:: EXERCISE ::
I'd like every line in the following listing that holds "Select" copied.

☆ ☆ ☆

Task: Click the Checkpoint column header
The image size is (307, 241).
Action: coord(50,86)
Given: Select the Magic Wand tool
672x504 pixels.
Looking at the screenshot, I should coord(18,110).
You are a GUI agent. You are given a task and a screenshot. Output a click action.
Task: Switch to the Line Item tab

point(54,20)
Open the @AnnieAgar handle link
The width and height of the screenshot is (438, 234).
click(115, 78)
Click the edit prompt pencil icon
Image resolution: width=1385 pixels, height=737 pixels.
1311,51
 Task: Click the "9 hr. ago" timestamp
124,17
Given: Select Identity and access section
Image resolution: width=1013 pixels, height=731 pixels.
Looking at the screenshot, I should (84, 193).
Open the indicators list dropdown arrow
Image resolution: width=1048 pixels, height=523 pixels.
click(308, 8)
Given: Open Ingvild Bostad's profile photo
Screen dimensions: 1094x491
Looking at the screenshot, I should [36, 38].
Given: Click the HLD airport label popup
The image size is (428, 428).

☆ ☆ ☆

:: SOLVED EXERCISE ::
Given: Select the Magic Wand tool
Given: Select Identity and access section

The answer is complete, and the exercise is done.